2. Composition by OR

Backtracking fails at both properties. Backtracking is bad. Like you say with backreferences, there should be something more expressive than regular languages that maintains both properties (and it's likely to be useful).

Example of tiny mechanism on top of regular languages:

When Are Lexer Modes Useful? http://www.oilshell.org/blog/2017/12/17.html

https://lobste.rs/s/m24zv1/xi_editor_retrospective#c_p3zadg

-----

Here's an implementation idea for such a text matching engine:

(1) Start with re2c, because it has some different scaling properties than other engines https://news.ycombinator.com/item?id=23665569

The compile time and code size are linear with respect to the number of patterns. What was very surprising to me is that the compiled C code starts off slower than interpreters, but scales better as you increase the number of patterns.

(2) Write a WebAssembly backend for it. Compiling its C output to WebAssembly is not likely to be great, because it uses gotos on every line, and gotos in WebAssembly need the Relooper algorithm last time I checked.

(3) Now add a linear-space constant-time VM on top.
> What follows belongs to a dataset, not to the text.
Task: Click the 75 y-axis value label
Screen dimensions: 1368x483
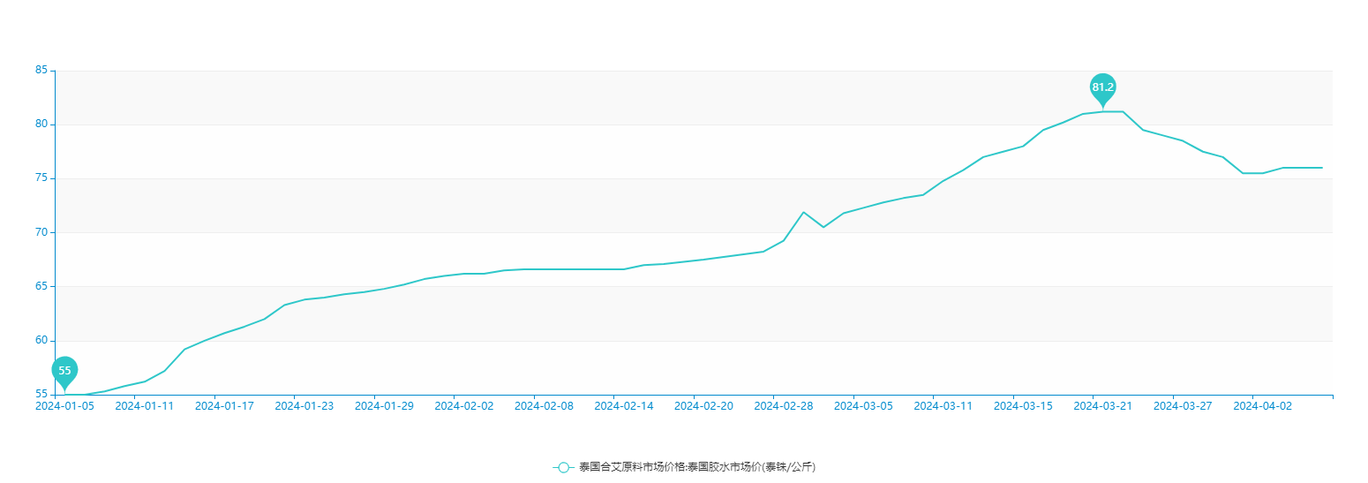Action: click(41, 178)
As a test of this property, it should be able to express LL(1) parsing and LALR(1) parsing. Something like "lexer modes" should also fall out trivially.

I believe this strategy saves a bunch of work, and has some desirable properties:

- an entire RE front end, handling captures and such in DFAs: https://arxiv.org/abs/1907.08837 . I'm sure re2c is slower than Hyperscan, but as you hint, I think it's also more general and widely used.

- wasm could be more palatable to embed than other VMs. There are multiple implementations of it.

- wasm avoids dealing with C code and assembly code. It has a few high quality JITs.

- The first version of wasm has a ton of limitations (lack of GC, rich interfaces to the host), but this application hits none of them. It's a perfect problem for it.

(I'm also pretty sure this hasn't been done, but I could be wrong. I googled "re2c wasm" and found that it is used in some wasm tools, but I think that's unrelated: https://chromium.googlesource.com/external/github.com/WebAss... )

And it's also significantly different than RE2 or rust/regex, if that's your complaint :)

If any of that is interesting feel free to contact me at any method listed here: http://www.oilshell.org/ (email, zulip, etc.)

-----

[1] https://lobste.rs/s/m24zv1/xi_editor_retrospective#c_pyfpv1

chubot · on June 30, 2020

Actually one more thing I realized about this idea that would be wild...

Since re2c itself is written in C, it can be easily compiled to wasm (even if it has a few gotos). So then you get an engine that can compile user patterns at runtime, rather than having it be an offline process.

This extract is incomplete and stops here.